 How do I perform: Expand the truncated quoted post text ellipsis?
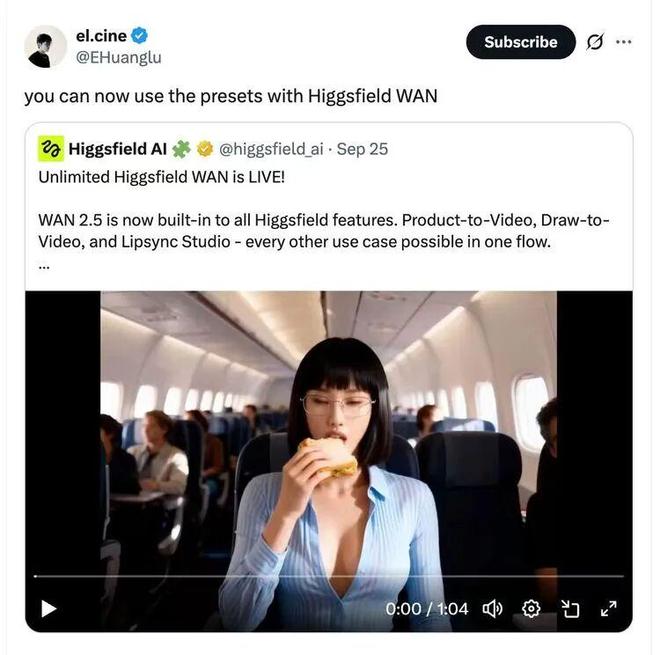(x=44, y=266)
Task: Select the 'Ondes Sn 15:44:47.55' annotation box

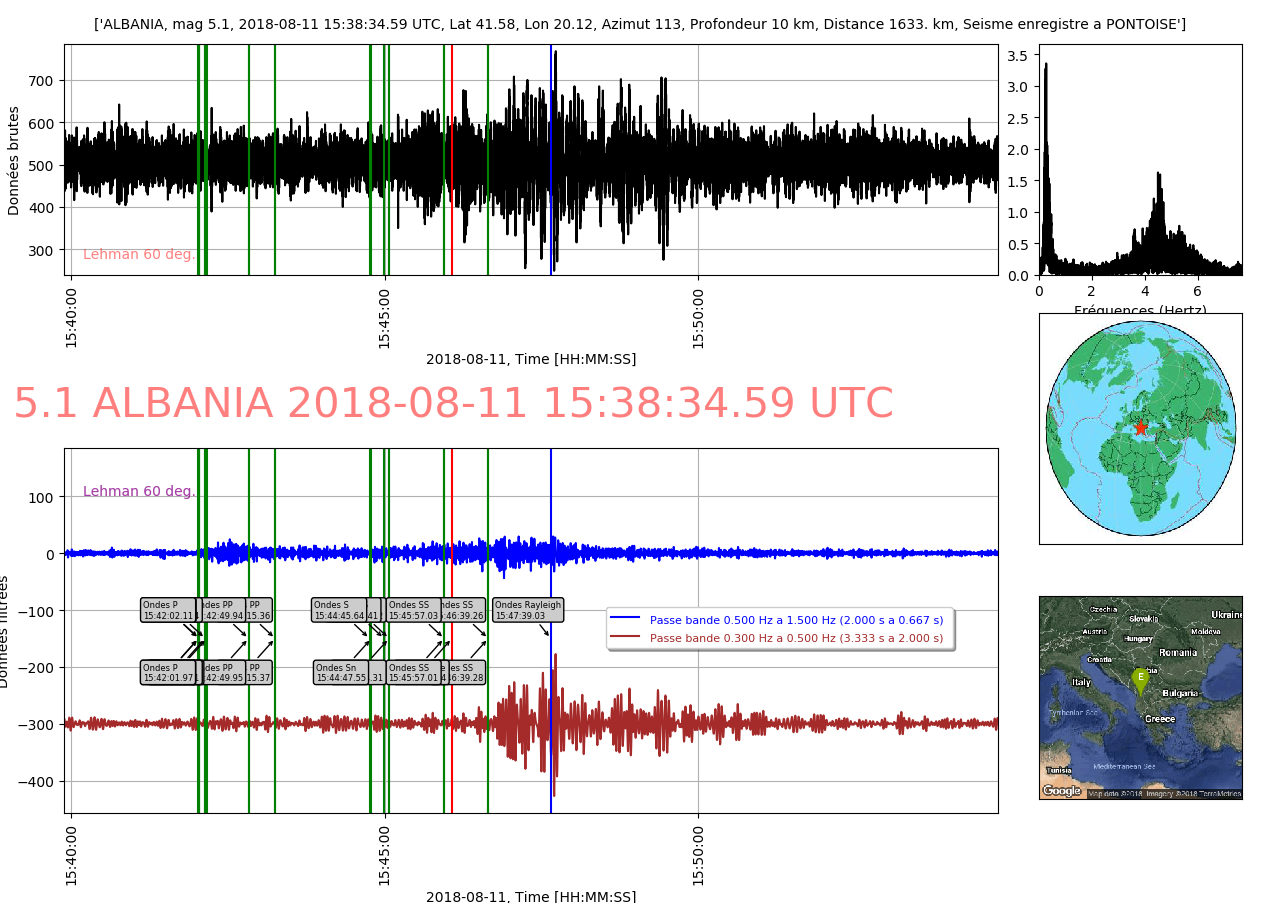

* * *

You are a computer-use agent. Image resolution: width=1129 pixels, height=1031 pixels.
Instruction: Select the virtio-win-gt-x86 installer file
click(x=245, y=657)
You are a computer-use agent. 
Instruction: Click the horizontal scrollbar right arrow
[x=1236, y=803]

==

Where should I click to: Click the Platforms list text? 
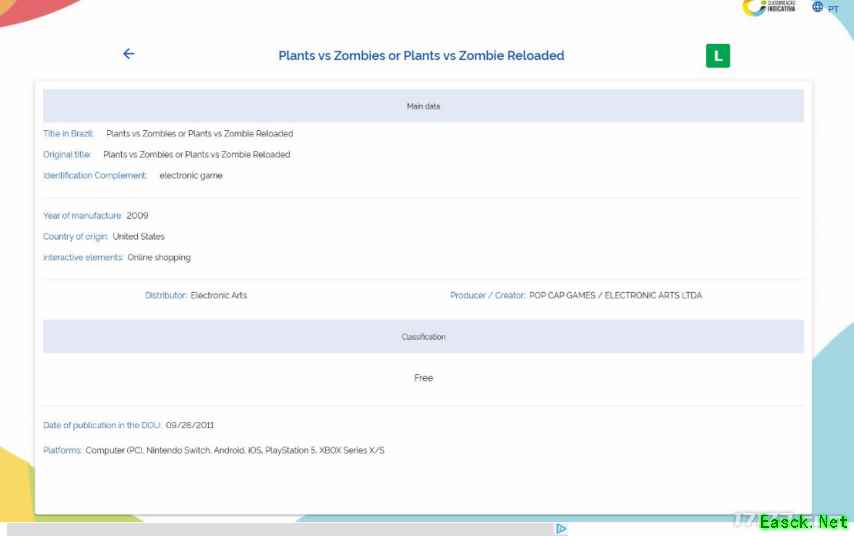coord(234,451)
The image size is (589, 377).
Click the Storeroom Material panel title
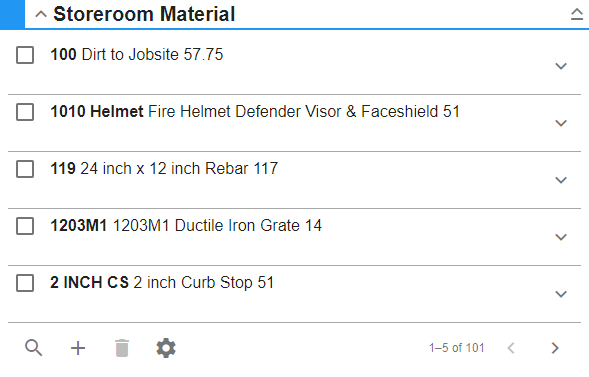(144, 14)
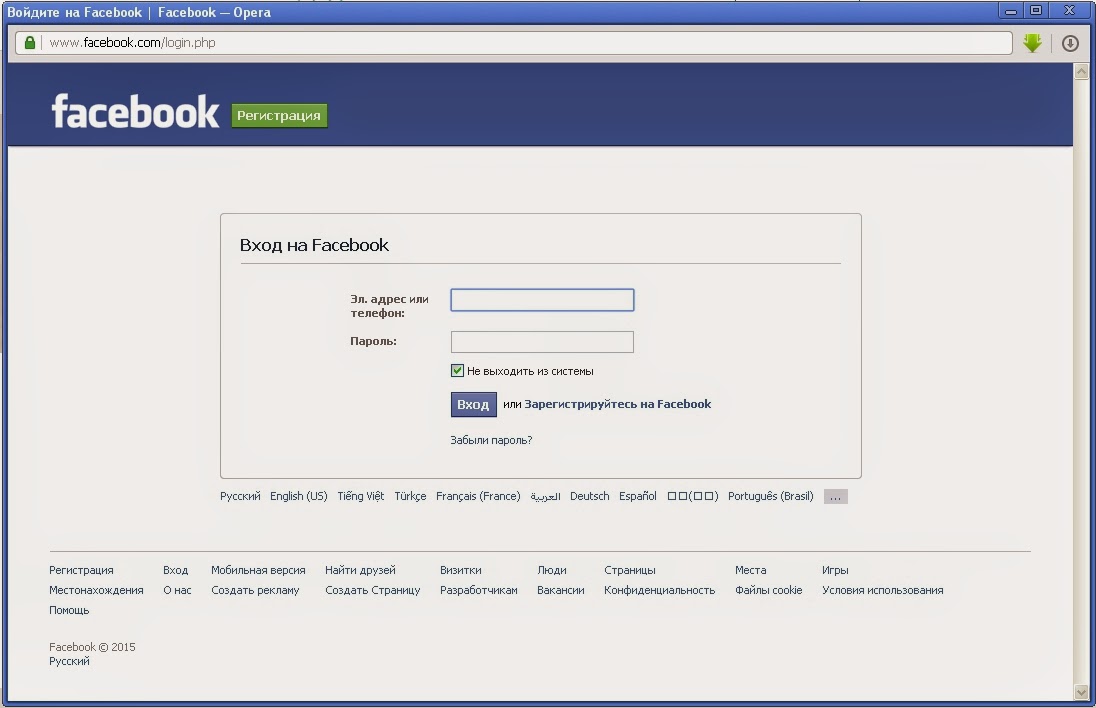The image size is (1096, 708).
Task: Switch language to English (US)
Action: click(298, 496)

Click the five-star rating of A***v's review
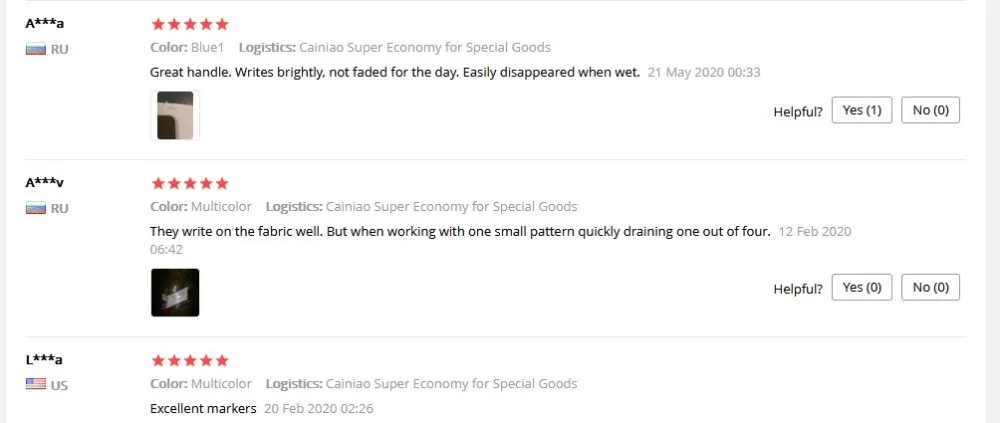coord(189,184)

▸ AIM OF THE EXERCISE
In the data above, find the line with "How do I perform: Expand" and the line with "Task: Select the". Please copy exactly those two lines and every line between them, but not the pictures.

▸ RESULT
 How do I perform: Expand the truncated quoted post text ellipsis?
(x=44, y=266)
Task: Select the 'Ondes Sn 15:44:47.55' annotation box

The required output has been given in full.